In the records below, find the line containing "Given: Open the Global tab" and the line containing "You are a computer-use agent. 768x420 pixels."; please repeat exactly the lines from one to the other, both included, and nothing more.

============================================================

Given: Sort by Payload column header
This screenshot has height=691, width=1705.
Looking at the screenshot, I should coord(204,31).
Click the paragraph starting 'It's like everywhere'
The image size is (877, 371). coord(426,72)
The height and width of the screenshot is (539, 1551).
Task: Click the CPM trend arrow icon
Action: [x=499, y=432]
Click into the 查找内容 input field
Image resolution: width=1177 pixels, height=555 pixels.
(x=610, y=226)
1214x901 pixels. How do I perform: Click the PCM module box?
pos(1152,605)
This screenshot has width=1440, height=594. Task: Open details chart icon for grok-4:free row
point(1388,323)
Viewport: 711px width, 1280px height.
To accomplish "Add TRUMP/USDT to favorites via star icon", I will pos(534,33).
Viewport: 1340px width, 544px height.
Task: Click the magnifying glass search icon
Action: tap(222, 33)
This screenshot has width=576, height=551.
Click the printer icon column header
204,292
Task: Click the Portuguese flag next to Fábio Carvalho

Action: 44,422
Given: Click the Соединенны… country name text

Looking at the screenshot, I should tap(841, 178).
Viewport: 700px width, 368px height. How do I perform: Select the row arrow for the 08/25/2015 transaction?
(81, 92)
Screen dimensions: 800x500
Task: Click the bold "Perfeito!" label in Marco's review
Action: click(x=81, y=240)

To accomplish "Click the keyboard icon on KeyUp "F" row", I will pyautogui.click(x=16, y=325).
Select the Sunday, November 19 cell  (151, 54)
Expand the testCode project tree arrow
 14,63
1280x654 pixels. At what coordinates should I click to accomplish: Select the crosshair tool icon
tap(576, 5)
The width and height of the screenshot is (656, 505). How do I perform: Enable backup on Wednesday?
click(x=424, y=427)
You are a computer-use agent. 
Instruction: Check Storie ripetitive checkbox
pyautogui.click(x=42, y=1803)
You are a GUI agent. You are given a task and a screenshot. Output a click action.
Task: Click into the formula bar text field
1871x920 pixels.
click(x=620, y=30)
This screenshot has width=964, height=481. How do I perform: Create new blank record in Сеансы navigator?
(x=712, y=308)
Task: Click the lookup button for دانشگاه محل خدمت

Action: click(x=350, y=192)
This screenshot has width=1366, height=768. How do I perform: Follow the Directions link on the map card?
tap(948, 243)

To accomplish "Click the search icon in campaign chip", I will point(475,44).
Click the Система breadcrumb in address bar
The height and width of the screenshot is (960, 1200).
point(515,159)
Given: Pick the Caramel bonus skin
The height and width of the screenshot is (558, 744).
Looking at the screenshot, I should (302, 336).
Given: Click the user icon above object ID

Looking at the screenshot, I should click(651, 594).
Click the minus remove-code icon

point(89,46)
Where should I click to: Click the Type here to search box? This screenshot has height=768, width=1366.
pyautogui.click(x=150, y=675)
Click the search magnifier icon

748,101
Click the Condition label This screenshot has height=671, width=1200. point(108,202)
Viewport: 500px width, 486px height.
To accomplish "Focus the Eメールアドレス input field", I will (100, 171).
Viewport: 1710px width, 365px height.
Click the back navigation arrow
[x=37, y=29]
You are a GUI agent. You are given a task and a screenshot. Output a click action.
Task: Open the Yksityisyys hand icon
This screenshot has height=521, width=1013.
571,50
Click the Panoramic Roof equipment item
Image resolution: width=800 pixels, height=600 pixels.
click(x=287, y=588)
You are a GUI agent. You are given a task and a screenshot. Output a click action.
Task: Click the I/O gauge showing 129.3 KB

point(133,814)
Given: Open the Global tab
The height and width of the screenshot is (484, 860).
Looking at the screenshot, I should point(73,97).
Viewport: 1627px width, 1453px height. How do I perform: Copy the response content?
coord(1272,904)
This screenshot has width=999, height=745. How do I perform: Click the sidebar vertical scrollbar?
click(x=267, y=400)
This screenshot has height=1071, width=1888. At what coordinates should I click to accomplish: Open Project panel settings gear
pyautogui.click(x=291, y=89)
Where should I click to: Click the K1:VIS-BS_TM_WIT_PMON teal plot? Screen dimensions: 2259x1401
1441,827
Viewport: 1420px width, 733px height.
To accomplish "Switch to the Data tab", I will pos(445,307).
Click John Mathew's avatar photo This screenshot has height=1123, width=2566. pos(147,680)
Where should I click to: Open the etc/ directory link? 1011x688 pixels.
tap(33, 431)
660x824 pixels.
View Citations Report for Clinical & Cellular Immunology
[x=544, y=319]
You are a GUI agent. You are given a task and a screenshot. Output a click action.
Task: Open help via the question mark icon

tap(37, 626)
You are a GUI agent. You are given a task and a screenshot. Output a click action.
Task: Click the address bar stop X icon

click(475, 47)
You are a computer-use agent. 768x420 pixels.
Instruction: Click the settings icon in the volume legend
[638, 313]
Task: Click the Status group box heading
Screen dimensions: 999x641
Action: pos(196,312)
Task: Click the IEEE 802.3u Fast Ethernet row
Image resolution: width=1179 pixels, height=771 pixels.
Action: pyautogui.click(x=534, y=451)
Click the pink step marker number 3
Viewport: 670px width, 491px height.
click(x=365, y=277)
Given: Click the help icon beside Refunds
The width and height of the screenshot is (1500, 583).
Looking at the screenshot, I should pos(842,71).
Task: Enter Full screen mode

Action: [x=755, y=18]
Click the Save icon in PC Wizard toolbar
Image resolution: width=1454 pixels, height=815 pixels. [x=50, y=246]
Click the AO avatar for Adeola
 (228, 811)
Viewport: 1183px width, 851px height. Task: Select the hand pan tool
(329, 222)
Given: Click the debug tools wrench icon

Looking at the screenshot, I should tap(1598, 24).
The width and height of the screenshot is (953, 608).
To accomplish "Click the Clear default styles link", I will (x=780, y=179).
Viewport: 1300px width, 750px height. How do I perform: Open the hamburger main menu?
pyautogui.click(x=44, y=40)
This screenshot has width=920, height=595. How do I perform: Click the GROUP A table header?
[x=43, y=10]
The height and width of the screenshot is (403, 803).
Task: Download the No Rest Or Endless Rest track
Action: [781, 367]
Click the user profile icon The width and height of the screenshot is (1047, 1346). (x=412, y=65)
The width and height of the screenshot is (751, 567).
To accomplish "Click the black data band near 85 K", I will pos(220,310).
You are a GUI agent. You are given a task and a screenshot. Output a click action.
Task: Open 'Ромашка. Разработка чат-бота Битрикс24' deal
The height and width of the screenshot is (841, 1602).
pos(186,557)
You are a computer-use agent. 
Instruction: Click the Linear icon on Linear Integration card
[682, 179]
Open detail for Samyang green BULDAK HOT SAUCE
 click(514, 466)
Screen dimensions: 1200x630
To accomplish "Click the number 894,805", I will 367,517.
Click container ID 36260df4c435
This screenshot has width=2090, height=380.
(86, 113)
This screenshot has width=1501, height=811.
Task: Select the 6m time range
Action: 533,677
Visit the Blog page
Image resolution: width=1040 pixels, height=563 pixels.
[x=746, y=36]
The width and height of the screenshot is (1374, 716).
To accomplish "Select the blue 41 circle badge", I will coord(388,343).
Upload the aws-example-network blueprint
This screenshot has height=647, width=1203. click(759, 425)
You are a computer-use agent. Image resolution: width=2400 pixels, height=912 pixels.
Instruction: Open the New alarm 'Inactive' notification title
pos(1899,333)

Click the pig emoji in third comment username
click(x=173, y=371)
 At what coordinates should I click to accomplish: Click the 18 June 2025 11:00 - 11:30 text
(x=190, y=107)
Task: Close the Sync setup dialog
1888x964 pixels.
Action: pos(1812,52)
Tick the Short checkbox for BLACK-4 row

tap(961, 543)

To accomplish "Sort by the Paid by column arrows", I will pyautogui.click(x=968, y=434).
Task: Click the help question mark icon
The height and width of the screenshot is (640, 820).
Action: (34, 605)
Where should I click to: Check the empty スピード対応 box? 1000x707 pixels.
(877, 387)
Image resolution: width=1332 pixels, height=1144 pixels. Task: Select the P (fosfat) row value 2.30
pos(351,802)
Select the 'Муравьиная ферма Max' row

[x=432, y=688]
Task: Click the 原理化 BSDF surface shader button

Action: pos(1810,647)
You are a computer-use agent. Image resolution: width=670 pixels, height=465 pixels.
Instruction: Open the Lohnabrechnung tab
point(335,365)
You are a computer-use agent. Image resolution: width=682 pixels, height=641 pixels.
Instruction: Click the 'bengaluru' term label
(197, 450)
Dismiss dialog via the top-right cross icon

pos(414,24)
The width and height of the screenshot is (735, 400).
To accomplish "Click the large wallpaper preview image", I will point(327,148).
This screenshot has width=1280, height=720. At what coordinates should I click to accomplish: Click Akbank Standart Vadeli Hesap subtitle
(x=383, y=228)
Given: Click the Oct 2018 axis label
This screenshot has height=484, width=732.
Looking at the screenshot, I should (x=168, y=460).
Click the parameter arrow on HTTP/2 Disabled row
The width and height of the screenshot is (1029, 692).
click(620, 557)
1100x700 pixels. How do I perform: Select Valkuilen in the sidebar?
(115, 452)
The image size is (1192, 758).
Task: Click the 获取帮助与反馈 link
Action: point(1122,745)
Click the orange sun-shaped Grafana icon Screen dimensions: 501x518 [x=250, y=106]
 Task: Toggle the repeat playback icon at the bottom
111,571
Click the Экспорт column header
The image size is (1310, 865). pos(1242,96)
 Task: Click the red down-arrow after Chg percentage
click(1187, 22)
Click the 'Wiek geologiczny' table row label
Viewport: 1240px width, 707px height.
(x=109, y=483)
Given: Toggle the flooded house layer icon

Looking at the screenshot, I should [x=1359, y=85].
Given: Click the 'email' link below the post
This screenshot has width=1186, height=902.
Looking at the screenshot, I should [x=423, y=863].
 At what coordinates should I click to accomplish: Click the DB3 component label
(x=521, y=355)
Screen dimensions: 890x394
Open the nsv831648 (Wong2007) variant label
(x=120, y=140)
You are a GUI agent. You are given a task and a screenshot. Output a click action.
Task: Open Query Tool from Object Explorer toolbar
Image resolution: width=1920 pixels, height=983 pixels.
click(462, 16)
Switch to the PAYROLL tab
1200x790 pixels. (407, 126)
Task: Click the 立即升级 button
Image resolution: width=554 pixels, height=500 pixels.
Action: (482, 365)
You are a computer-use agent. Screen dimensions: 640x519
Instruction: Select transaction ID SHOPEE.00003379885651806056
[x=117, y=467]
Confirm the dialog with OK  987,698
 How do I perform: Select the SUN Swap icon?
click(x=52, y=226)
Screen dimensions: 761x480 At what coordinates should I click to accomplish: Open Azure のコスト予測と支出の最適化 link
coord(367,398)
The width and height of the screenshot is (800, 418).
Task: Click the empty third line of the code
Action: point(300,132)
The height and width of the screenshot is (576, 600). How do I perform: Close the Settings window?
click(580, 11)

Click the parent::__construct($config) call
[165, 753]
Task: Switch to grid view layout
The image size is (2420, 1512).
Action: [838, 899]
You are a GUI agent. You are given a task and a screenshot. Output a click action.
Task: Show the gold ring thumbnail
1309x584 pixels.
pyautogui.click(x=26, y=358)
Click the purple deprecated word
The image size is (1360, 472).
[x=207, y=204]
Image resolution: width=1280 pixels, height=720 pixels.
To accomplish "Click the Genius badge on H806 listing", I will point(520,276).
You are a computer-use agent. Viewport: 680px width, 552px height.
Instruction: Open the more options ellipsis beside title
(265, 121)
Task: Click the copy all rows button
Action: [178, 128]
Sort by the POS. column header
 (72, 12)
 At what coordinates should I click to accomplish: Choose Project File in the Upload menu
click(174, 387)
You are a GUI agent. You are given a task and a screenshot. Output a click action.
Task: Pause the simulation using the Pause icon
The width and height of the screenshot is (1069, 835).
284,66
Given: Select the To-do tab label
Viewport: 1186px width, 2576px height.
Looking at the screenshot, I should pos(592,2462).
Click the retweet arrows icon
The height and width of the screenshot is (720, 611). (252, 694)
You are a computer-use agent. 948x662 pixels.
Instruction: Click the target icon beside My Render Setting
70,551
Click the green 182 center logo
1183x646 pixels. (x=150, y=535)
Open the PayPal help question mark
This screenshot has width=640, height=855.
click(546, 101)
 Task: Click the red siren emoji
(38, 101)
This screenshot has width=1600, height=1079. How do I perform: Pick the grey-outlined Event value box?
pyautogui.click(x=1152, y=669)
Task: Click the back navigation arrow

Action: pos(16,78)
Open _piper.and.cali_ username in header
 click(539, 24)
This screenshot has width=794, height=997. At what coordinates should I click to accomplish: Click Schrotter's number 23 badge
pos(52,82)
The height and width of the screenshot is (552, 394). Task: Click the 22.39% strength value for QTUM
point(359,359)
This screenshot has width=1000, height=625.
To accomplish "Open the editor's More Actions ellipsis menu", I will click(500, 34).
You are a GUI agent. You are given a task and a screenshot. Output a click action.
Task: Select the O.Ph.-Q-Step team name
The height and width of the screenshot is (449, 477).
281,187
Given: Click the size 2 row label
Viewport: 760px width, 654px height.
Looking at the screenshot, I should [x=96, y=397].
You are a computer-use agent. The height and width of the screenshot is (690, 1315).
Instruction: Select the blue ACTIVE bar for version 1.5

============================================================

- Solution to this problem
Given: Open the Global tab
The height and width of the screenshot is (484, 860).
Looking at the screenshot, I should point(73,97).
Viewport: 1627px width, 1453px height. How do I perform: Copy the response content?
coord(1272,904)
This screenshot has width=999, height=745. How do I perform: Click the sidebar vertical scrollbar?
click(x=267, y=400)
This screenshot has height=1071, width=1888. At what coordinates should I click to accomplish: Open Project panel settings gear
pyautogui.click(x=291, y=89)
Where should I click to: Click the K1:VIS-BS_TM_WIT_PMON teal plot? Screen dimensions: 2259x1401
1441,827
Viewport: 1420px width, 733px height.
To accomplish "Switch to the Data tab", I will pos(445,307).
Click John Mathew's avatar photo This screenshot has height=1123, width=2566. pos(147,680)
Where should I click to: Open the etc/ directory link? 1011x688 pixels.
tap(33, 431)
660x824 pixels.
View Citations Report for Clinical & Cellular Immunology
[x=544, y=319]
You are a GUI agent. You are given a task and a screenshot. Output a click action.
Task: Open help via the question mark icon

tap(37, 626)
You are a GUI agent. You are given a task and a screenshot. Output a click action.
Task: Click the address bar stop X icon

click(475, 47)
You are a computer-use agent. 768x420 pixels.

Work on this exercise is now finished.